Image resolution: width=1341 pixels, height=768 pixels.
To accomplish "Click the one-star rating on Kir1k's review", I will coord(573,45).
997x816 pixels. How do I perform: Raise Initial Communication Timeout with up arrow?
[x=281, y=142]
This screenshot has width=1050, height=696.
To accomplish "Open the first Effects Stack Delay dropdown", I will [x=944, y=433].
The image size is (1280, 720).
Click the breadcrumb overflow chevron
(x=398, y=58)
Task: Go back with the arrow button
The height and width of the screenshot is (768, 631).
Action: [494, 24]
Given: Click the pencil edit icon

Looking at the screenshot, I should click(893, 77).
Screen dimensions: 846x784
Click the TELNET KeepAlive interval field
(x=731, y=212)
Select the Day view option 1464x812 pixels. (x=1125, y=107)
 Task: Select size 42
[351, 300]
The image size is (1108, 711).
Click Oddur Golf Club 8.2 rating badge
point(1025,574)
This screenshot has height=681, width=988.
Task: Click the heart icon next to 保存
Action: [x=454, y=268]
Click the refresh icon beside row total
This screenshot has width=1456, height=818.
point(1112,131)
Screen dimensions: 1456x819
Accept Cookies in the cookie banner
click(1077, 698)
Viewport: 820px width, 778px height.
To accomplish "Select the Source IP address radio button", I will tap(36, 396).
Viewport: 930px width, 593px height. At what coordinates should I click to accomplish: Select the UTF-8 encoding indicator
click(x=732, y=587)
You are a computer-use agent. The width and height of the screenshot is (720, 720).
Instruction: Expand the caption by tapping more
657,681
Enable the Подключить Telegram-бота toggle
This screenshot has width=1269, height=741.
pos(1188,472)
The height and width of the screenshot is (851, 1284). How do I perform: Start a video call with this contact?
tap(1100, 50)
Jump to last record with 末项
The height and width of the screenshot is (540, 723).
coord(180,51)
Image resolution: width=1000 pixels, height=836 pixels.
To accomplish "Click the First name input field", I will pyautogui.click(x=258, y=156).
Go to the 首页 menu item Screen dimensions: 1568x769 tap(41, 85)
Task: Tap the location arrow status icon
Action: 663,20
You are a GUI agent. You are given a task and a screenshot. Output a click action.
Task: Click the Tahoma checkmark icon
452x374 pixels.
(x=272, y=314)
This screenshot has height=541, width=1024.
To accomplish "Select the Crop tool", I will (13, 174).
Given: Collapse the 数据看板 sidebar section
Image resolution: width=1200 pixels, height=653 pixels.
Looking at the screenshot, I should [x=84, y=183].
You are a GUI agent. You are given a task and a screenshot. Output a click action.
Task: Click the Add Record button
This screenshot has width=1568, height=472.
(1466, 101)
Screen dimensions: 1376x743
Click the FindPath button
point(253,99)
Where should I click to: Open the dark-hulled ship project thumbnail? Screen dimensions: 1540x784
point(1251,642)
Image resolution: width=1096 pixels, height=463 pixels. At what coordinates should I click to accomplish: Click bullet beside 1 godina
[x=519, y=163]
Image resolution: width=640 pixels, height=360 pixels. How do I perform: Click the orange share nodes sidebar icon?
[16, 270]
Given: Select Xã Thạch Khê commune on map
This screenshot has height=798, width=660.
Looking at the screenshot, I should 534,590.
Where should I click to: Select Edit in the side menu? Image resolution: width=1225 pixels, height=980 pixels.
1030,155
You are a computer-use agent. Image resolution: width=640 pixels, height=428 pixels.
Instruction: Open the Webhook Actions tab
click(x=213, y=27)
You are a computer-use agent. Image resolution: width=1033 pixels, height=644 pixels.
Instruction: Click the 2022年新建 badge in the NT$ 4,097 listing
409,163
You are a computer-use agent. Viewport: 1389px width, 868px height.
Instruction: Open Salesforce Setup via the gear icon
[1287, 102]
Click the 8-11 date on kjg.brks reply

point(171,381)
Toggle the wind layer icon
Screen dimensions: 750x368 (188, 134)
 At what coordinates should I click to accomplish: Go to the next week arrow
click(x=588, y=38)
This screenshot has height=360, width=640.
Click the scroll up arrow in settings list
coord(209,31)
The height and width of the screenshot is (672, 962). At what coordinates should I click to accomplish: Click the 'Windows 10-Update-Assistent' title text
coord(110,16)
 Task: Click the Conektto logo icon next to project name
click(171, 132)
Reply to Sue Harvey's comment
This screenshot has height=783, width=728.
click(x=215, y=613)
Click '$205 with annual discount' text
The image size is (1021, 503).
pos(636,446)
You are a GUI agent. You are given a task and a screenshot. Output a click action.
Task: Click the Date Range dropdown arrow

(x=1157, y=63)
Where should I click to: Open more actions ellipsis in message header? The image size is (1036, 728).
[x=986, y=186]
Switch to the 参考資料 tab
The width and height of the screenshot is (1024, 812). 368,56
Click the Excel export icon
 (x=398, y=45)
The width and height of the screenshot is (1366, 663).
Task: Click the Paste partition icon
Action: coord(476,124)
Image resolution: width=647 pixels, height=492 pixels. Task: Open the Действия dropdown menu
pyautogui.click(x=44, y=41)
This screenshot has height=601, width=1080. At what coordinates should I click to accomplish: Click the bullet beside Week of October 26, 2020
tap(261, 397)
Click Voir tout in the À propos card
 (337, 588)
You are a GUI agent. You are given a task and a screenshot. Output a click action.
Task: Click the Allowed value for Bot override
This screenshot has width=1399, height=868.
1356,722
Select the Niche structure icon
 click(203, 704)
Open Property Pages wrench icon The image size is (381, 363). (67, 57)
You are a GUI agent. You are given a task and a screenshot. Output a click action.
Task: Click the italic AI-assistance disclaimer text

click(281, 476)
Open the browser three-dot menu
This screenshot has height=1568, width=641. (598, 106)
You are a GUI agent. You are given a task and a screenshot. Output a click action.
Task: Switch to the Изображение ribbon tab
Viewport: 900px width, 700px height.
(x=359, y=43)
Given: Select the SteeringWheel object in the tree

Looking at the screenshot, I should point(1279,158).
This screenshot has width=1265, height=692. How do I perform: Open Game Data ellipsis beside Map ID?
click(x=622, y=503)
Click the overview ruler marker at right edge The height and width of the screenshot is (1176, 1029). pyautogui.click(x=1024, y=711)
==========
Pull out every line in the entries above that contains the word "button".

Task: Go back with the arrow button
To accomplish "Select the Source IP address radio button", I will tap(36, 396).
Task: Click the Add Record button
Click the FindPath button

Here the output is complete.